Slow Productivity

by Cal Newport

Wednesday, February 5, 2025

Featured image for Cal Newport

I remember working in an office, circa 2000, and everyone being told we needed to stay at our desks late on a Friday afternoon so that higher management could see that we were working hard to get the software release out of the door. Which was ridiculous because at that point there were maybe two people out of the forty odd in the office who were actually working on that. Everyone else had finished their parts of it and leaving early on a Friday was just making us happy; we were all working on the next thing. All that happened was that we all got annoyed and felt undervalued. The memory of that ridiculous edict has stuck with me and there’s a very similar anecdote that opens Chapter 1 of this book.

But now what really annoys me is that even after more than twenty years of working for myself, I still fall foul of what Newport terms pseudo-productivity. I know full well that sometimes the most productive thing I can do is to not do anything productive but still I sit at my desk when I’m stuck on things, and am amazed when I give up and go outside and then find I have the answers when I come back to my desk. The author makes it clear that this isn’t a book for everyone, not everyone has full control of their time, but for me, the nail is hit firmly on the head and I’m reading this book for my own enlightenment.

There’s three parts to Newport’s theory of slow productivity, and they’re written on the book jacket so I’m not spoiling anything by writing them here.

  1. Do fewer things
  2. Work at a natural pace
  3. Obsess over quality

The first two are ideas I’ve figured out by myself over the last few years but it’s good to have them written down like this and expanded on. I like that he makes clear that doing fewer things doesn’t mean having fewer ambitions or getting less done. It’s just stop trying to pretend you’re doing a hundred things at once. Say no to stuff you don’t have space for at the moment. You can actually end up getting more things done over time this way. This one I find comes pretty easily once you let yourself go with it.

The second point is another that has slowly dawned on me over time. I often think I’m procrastinating when actually I’m just not ready to do things yet.

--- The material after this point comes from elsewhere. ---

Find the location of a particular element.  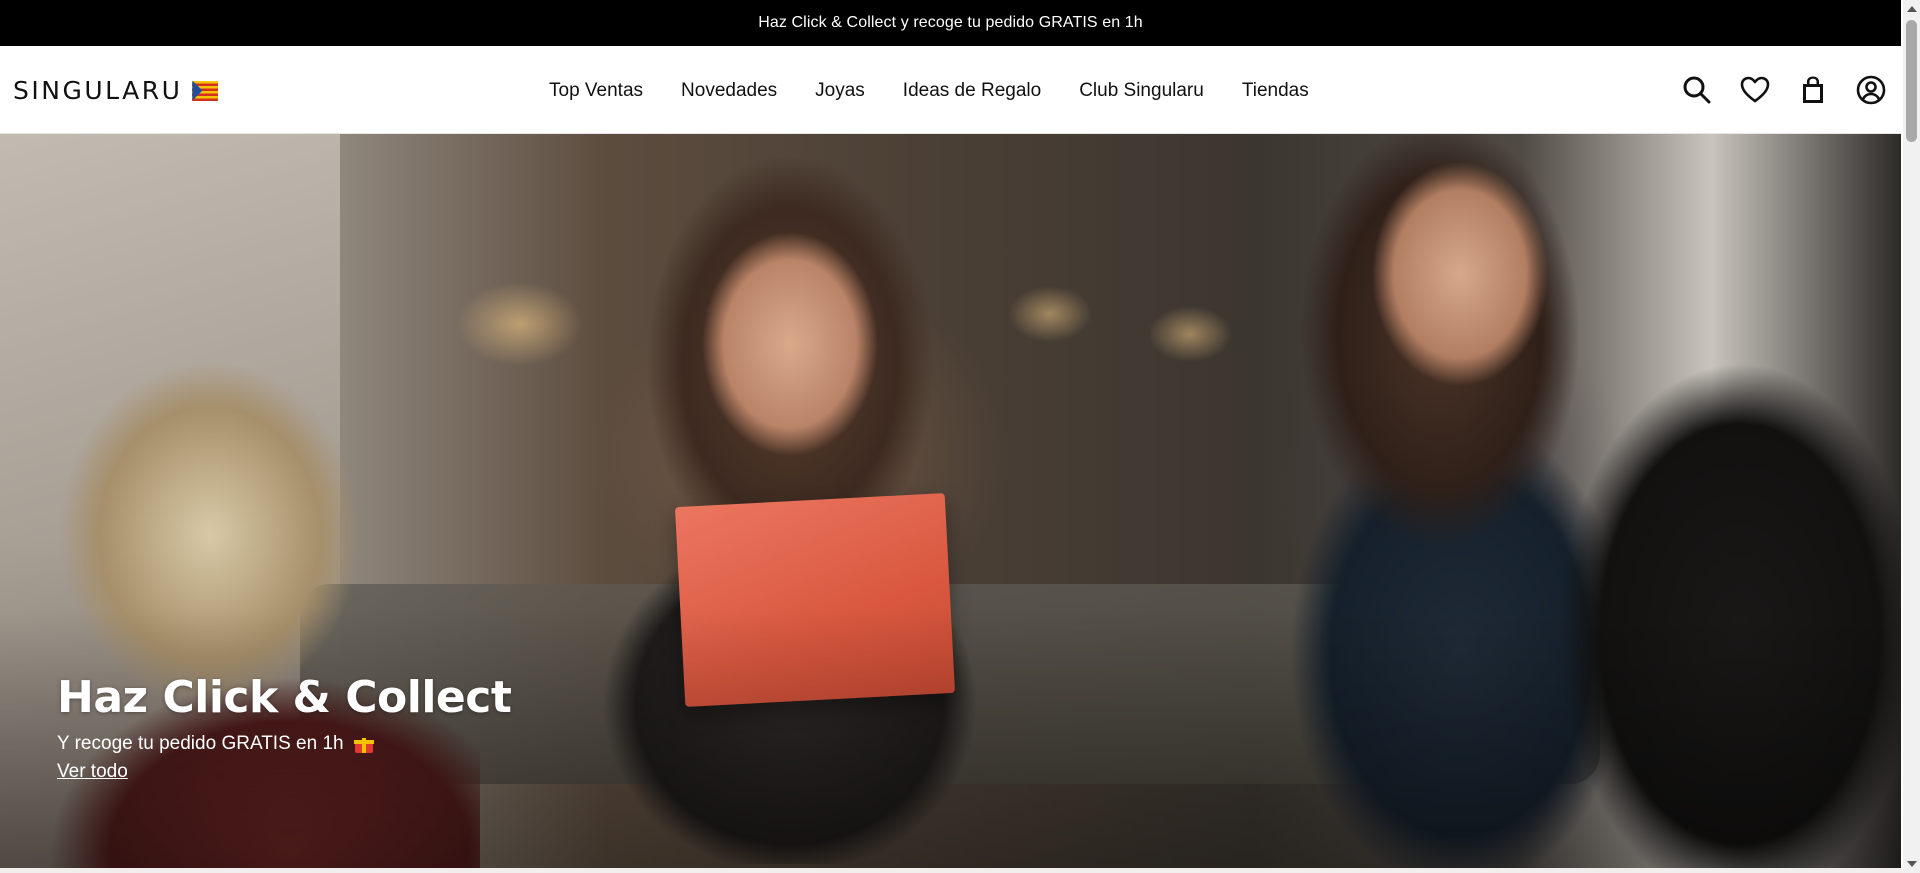

wishlist-button is located at coordinates (1755, 90).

Often a project needs to simmer in the back of my brain for a while before I’m ready to put it together. Once I sit down to do something I’m often surprised by how quickly I can do it, but that’s a product of the fact it’s been simmering away. If I try to do complicated things as soon as I think of them then the results are often substandard. It’s not procrastinating, it’s working things out. And my brain can work things out while swimming or biking better than it can at my desk a lot of the time. I found there was a lot of useful advice in this section of the book about embracing things like a shorter workday and having slow seasons.

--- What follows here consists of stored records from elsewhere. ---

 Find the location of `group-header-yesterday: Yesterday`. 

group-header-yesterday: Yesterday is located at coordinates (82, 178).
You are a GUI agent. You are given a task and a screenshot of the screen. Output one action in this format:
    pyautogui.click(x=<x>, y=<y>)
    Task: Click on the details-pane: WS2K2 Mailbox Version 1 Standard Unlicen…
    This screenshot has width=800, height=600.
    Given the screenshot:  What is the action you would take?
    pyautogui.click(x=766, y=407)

The third point, that you should obsess over quality, is the one that I struggle with the most. The point of when does this become perfectionism is addressed but not really answered. I have a lot of thoughts on this - society often tells you not to be a perfectionist, but that’s simply how you get to be good at stuff, you worry about the details that other people wouldn’t do. I often find myself not finishing projects because I’m not happy with them though, which can make the whole thing feel like a waste of time. There’s a balance to be found here and it’s not one that I find naturally. This section of the book is definitely the least developed but the one I wanted to read the most. There’s a big focus on music and cinema projects, and whilst I can see why the author took that line, they didn’t feel as relevant to me as the rest of the book.

All in all though, it was a good read that straightened out some ideas I’ve had myself for a while now. I’ve read a couple of Newport’s books before (though weirdly I seem not to have reviewed them here). I’ve had issues with some of his assumptions (so maybe not so weird that I never got around to reviewing them then) but this one felt better balanced, or perhaps it was just that this one was a take that I was already ready to hear.